自然界において肥料となるのは、生き物の糞や死骸です。これらは微生物などに分解されて初めて植物が摂取できる栄養となります。
自然でも、生き物の糞や死骸のある直下は植物は枯れていきます。
しかし、そのまわりの土では植物が良く育ちます。
肥料を土に混ぜ込むことは、土壌の肥料濃度を高くしすぎて有機土壌を壊し、バラの生育に悪影響が出やすい環境にしてしまう行為です。
有機栽培では、足りない栄養分を定植後に与えていきます。
施肥はバラの生長状況に合わせるのがグッド!
植物というのは栄養を作り出す生き物ですよね!
(光合成による糖・窒素からのタンパク質・酵素・ビタミンなど)
では植物はどこに栄養を貯めているのでしょうか?
実や花にたくさんの栄養を貯め、枝や幹には栄養を貯めることはしません。
バラの場合落葉樹なので、花盛りの時期とまったく葉が無い枝のみの季節がありますよね。
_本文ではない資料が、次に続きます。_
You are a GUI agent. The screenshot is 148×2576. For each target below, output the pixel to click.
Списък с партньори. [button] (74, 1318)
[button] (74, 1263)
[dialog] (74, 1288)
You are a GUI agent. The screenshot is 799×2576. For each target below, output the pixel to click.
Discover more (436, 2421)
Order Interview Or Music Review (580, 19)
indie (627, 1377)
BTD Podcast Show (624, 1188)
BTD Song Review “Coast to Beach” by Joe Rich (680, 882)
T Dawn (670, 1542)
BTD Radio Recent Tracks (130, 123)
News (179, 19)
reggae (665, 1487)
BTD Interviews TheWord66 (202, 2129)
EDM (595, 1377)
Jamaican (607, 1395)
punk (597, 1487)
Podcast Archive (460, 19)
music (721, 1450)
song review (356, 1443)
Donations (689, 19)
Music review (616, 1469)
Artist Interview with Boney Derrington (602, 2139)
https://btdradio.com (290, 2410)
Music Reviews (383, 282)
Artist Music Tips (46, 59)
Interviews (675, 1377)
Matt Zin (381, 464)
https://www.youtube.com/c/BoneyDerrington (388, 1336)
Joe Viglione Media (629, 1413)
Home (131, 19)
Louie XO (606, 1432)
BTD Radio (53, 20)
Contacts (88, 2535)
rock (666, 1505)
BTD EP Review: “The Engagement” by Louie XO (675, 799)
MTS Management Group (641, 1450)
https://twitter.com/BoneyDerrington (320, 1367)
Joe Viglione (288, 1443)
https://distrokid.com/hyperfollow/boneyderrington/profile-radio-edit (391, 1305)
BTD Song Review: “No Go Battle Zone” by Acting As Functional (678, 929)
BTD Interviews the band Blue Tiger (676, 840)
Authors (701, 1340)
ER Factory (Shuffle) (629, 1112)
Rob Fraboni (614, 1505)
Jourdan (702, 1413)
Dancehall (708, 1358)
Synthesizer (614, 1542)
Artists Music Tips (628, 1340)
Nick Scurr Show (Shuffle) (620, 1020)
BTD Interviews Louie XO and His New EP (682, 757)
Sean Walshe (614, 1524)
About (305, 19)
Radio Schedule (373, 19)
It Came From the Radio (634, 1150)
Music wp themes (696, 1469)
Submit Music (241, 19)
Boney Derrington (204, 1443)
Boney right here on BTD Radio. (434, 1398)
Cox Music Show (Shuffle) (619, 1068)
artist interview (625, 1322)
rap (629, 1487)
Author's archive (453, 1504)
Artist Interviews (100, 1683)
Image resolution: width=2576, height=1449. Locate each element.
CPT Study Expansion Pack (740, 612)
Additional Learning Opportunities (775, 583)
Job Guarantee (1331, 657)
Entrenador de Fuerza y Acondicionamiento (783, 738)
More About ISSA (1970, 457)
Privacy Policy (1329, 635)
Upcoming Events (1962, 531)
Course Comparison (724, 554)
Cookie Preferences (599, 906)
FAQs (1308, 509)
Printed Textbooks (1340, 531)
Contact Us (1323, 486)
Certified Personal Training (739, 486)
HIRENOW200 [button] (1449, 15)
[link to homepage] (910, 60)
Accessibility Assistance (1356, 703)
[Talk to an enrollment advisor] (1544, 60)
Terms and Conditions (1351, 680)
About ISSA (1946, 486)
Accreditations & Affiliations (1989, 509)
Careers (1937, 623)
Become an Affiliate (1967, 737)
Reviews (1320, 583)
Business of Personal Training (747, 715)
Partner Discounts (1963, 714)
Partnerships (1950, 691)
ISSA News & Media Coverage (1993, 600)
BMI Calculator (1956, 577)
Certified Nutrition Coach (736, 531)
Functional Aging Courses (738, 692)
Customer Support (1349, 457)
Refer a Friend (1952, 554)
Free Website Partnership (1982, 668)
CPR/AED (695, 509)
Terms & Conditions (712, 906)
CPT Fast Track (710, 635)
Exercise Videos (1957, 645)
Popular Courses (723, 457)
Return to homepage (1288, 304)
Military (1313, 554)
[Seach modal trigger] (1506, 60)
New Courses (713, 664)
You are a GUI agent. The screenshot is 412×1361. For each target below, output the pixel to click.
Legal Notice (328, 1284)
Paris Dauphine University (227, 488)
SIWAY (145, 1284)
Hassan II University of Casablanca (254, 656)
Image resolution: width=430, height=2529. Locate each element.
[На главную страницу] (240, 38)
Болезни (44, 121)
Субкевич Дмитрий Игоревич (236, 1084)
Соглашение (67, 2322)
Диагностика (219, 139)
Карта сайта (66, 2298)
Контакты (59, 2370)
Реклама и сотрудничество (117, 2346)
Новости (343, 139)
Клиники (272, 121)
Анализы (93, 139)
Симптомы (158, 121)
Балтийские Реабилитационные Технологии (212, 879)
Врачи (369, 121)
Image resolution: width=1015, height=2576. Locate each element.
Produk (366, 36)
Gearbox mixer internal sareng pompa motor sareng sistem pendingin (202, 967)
ですから、1年中同じ施肥というのは有機栽培ではおこないません。
生長や時期に合わせて施肥量や施肥タイミングを変えていくのが有機栽培の特徴です。
無駄な施肥をしない
「無駄な施肥」というのは、バラが栄養を必要としない時期(特に冬の休眠期)に土壌に栄養分がたくさんあったり、植物が必要とする以上の栄養を与える事にゃ!
■無駄な施肥が病害虫を呼び込んでしまいます
(軟弱化、亜硝酸ガス発生)
■無駄な施肥で有機土壌が壊れます
(栄養バランス、微生物バランスが崩れる)
■無駄な施肥は枝枯れや変形の原因にもなります
(窒素過多、腐食菌の侵入)
肥料の使い分けテクニック!
大きさ、甘さを求めるなら、ぼかし肥料+リン酸で!
上級者向きの施肥コントロールテクニックです!
栄養生長時はリン酸を抑え、じっくり苗を成長させます。
開花時、実成時はリン酸を効かせ、栄養を実や花にしっかり送り込みます。
品質最重要視型の施肥となります。
(*有機栽培ではカリは安定させますので、あえて効かすということはしません)
花数の安定、収量の安定は、リン酸の安定を!
繰り返し開花、繰り返し収穫する場合は、リン酸を安定して効かせます。
リン酸のコントロールが難しい初心者向きでもあります。
収量最重要視型の施肥となります。
液肥はメリットを活かして使っていこう!
■素早く効かせ、素早く抜くことができる
酷暑や冷夏などの天候不順時、生育不良からの立ち直り、シーズン終盤の施肥時など…
ぼかし肥料との併用がオススメですが、液肥だけでも充分すぎるぐらいの高品質です。